(Page excerpt Opens)

So I put together a quick mockup @
https://github.com/chrisbennight/wgs84lexicoder of what this might work
like. It's functional, but I haven't done more than a cursory test, so
caveat emptor.
On the performance side, a full decomposition (no slop) (on a hilbert
curve) crossed the 1 second mark at between 18 and 19 bits precision. This
is on an i7920. At 18 bits an average error (where error is the
deviation after an encode/decode cycle due to quantization effects)
measurement for longitude was at 0.0006639 degrees, or roughly 73meters at
the equator. This should be the worst error you will see latitude was on
average ~ 1/2 the error by degrees (since it had a smaller range for the
same number of bits  90 to +90 vs. 180 to +180).

(Page excerpt Closes)

(What to work on) In the post about the WGS84 lexicoder mockup, at what precision did a full decomposition on a Hilbert curve cross the 1 second mark?

(Information supplied Opens)

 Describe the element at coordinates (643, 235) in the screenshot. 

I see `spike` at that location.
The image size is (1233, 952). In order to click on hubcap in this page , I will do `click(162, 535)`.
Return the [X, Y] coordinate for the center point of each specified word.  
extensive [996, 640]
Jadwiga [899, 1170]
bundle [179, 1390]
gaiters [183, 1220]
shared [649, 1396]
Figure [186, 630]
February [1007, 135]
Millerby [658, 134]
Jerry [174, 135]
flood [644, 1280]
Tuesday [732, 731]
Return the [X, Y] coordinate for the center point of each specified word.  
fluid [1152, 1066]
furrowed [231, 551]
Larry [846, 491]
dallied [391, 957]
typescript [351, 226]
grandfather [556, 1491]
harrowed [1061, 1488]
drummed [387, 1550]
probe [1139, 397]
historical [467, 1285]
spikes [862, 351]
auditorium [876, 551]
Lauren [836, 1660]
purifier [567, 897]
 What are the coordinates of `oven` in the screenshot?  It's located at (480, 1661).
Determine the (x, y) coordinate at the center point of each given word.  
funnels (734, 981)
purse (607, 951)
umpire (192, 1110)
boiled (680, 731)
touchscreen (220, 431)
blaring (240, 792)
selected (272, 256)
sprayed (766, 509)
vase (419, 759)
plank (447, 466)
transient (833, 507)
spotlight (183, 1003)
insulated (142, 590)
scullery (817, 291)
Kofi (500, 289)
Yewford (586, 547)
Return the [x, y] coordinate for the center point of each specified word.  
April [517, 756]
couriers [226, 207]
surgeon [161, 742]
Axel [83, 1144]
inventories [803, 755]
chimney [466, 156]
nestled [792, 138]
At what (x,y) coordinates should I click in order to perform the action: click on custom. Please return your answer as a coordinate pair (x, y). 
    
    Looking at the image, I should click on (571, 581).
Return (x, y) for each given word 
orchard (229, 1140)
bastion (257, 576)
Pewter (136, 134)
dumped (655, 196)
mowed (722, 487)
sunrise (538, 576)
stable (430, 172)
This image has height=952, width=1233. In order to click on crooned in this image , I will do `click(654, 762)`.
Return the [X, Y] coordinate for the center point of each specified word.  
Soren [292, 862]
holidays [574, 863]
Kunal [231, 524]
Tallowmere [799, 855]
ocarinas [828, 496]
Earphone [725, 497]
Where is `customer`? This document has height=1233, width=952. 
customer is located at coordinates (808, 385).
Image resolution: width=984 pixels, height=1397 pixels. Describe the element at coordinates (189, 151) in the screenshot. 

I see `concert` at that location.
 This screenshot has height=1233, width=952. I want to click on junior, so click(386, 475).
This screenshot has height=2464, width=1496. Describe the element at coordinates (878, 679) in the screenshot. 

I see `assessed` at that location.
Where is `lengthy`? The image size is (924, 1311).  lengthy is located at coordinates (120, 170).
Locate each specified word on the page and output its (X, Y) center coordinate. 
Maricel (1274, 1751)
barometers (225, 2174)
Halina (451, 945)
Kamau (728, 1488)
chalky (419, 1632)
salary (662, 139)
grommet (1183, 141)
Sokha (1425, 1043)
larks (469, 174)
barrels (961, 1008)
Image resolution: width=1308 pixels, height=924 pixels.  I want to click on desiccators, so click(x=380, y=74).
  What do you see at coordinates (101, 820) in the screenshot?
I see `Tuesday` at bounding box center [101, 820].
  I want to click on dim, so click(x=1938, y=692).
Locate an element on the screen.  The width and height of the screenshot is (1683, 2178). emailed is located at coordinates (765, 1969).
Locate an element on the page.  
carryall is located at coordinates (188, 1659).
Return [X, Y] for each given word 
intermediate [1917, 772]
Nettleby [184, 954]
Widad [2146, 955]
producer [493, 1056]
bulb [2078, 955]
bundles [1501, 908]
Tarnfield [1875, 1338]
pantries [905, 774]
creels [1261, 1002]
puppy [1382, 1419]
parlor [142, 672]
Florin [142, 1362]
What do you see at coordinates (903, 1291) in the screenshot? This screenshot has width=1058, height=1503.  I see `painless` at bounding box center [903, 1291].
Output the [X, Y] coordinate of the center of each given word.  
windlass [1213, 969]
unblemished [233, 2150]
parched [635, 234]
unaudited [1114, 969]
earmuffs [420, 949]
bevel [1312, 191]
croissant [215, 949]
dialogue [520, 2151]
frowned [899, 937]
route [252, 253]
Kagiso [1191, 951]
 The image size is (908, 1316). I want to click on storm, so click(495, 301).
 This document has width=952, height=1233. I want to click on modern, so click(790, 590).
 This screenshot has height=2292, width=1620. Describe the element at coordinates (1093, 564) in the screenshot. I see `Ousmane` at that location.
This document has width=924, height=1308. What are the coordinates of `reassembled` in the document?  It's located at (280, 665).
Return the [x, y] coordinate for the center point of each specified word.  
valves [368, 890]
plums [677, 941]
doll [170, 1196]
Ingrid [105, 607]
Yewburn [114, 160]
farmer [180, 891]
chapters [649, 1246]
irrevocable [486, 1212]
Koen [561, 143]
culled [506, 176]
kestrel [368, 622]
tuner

(Information supplied Closes)

(Solution for this problem) Between 18 and 19 bits of precision.